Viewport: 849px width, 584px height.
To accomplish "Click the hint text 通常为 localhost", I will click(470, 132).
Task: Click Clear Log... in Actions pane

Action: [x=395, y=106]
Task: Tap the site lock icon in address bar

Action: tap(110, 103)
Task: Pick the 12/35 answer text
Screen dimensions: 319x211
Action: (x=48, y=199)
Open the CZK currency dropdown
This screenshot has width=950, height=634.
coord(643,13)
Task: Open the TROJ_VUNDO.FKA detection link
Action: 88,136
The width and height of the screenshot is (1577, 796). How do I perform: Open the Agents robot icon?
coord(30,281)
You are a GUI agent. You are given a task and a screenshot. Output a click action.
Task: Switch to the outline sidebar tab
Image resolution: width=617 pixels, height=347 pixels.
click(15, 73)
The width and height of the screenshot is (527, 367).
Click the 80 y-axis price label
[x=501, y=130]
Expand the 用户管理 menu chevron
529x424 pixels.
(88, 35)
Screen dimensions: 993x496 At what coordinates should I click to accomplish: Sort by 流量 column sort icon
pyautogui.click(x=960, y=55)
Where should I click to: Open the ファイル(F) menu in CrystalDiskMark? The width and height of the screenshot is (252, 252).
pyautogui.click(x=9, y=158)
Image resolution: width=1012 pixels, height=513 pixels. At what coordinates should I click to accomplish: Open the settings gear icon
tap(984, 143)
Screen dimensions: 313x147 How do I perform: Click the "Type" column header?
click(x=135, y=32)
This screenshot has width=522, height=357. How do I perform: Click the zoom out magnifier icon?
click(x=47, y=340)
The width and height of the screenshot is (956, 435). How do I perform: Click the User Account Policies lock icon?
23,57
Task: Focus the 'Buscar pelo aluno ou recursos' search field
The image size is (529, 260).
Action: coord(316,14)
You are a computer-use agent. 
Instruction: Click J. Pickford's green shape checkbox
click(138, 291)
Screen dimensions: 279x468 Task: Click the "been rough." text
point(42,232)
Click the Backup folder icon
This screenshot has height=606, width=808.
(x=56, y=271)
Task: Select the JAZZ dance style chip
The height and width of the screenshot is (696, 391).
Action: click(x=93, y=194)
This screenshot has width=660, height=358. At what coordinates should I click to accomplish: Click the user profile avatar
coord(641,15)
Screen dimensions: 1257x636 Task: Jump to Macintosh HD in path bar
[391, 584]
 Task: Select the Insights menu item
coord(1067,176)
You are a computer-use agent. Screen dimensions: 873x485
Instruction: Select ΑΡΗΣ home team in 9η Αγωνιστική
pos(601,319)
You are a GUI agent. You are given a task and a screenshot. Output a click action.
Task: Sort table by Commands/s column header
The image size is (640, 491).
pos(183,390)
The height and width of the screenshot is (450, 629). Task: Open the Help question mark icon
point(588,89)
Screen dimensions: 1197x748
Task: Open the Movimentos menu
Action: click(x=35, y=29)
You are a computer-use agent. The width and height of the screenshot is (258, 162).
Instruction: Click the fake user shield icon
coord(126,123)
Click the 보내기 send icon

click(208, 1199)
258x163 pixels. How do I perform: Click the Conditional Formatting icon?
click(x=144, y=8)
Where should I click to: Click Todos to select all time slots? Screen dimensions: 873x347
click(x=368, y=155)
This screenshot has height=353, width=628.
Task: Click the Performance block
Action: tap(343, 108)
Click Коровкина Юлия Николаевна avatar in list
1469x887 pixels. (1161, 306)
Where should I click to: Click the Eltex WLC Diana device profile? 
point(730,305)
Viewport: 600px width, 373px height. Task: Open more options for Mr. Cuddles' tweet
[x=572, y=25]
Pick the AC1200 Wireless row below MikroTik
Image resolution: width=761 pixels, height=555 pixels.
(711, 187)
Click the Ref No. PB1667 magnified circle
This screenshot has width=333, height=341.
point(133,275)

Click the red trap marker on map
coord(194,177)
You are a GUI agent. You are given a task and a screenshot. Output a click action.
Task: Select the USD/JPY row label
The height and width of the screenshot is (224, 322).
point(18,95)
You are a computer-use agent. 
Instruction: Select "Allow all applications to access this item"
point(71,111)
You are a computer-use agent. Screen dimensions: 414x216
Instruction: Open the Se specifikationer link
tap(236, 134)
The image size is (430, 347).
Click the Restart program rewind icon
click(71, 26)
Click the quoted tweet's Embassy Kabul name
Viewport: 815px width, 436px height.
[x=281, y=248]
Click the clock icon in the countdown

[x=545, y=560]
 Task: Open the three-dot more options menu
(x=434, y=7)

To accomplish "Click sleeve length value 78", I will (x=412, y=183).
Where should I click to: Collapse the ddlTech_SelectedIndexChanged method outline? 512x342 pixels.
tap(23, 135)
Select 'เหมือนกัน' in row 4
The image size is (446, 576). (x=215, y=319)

● ● ●

What is being asked
Return every record above. Copy each one exactly.

Response below
Viewport: 849px width, 584px height.
To accomplish "Click the hint text 通常为 localhost", I will click(470, 132).
Task: Click Clear Log... in Actions pane

Action: [x=395, y=106]
Task: Tap the site lock icon in address bar

Action: tap(110, 103)
Task: Pick the 12/35 answer text
Screen dimensions: 319x211
Action: (x=48, y=199)
Open the CZK currency dropdown
This screenshot has width=950, height=634.
coord(643,13)
Task: Open the TROJ_VUNDO.FKA detection link
Action: 88,136
The width and height of the screenshot is (1577, 796). How do I perform: Open the Agents robot icon?
coord(30,281)
You are a GUI agent. You are given a task and a screenshot. Output a click action.
Task: Switch to the outline sidebar tab
Image resolution: width=617 pixels, height=347 pixels.
click(15, 73)
The width and height of the screenshot is (527, 367).
Click the 80 y-axis price label
[x=501, y=130]
Expand the 用户管理 menu chevron
529x424 pixels.
(88, 35)
Screen dimensions: 993x496 At what coordinates should I click to accomplish: Sort by 流量 column sort icon
pyautogui.click(x=960, y=55)
Where should I click to: Open the ファイル(F) menu in CrystalDiskMark? The width and height of the screenshot is (252, 252).
pyautogui.click(x=9, y=158)
Image resolution: width=1012 pixels, height=513 pixels. At what coordinates should I click to accomplish: Open the settings gear icon
tap(984, 143)
Screen dimensions: 313x147 How do I perform: Click the "Type" column header?
click(x=135, y=32)
This screenshot has width=522, height=357. How do I perform: Click the zoom out magnifier icon?
click(x=47, y=340)
The width and height of the screenshot is (956, 435). How do I perform: Click the User Account Policies lock icon?
23,57
Task: Focus the 'Buscar pelo aluno ou recursos' search field
The image size is (529, 260).
Action: coord(316,14)
You are a computer-use agent. 
Instruction: Click J. Pickford's green shape checkbox
click(138, 291)
Screen dimensions: 279x468 Task: Click the "been rough." text
point(42,232)
Click the Backup folder icon
This screenshot has height=606, width=808.
(x=56, y=271)
Task: Select the JAZZ dance style chip
The height and width of the screenshot is (696, 391).
Action: click(x=93, y=194)
This screenshot has width=660, height=358. At what coordinates should I click to accomplish: Click the user profile avatar
coord(641,15)
Screen dimensions: 1257x636 Task: Jump to Macintosh HD in path bar
[391, 584]
 Task: Select the Insights menu item
coord(1067,176)
You are a computer-use agent. Screen dimensions: 873x485
Instruction: Select ΑΡΗΣ home team in 9η Αγωνιστική
pos(601,319)
You are a GUI agent. You are given a task and a screenshot. Output a click action.
Task: Sort table by Commands/s column header
The image size is (640, 491).
pos(183,390)
The height and width of the screenshot is (450, 629). Task: Open the Help question mark icon
point(588,89)
Screen dimensions: 1197x748
Task: Open the Movimentos menu
Action: click(x=35, y=29)
You are a computer-use agent. The width and height of the screenshot is (258, 162).
Instruction: Click the fake user shield icon
coord(126,123)
Click the 보내기 send icon

click(208, 1199)
258x163 pixels. How do I perform: Click the Conditional Formatting icon?
click(x=144, y=8)
Where should I click to: Click Todos to select all time slots? Screen dimensions: 873x347
click(x=368, y=155)
This screenshot has height=353, width=628.
Task: Click the Performance block
Action: tap(343, 108)
Click Коровкина Юлия Николаевна avatar in list
1469x887 pixels. (1161, 306)
Where should I click to: Click the Eltex WLC Diana device profile? 
point(730,305)
Viewport: 600px width, 373px height. Task: Open more options for Mr. Cuddles' tweet
[x=572, y=25]
Pick the AC1200 Wireless row below MikroTik
Image resolution: width=761 pixels, height=555 pixels.
(711, 187)
Click the Ref No. PB1667 magnified circle
This screenshot has width=333, height=341.
point(133,275)

Click the red trap marker on map
coord(194,177)
You are a GUI agent. You are given a task and a screenshot. Output a click action.
Task: Select the USD/JPY row label
The height and width of the screenshot is (224, 322).
point(18,95)
You are a computer-use agent. 
Instruction: Select "Allow all applications to access this item"
point(71,111)
You are a computer-use agent. Screen dimensions: 414x216
Instruction: Open the Se specifikationer link
tap(236, 134)
The image size is (430, 347).
Click the Restart program rewind icon
click(71, 26)
Click the quoted tweet's Embassy Kabul name
Viewport: 815px width, 436px height.
[x=281, y=248]
Click the clock icon in the countdown

[x=545, y=560]
 Task: Open the three-dot more options menu
(x=434, y=7)

To accomplish "Click sleeve length value 78", I will (x=412, y=183).
Where should I click to: Collapse the ddlTech_SelectedIndexChanged method outline? 512x342 pixels.
tap(23, 135)
Select 'เหมือนกัน' in row 4
The image size is (446, 576). (x=215, y=319)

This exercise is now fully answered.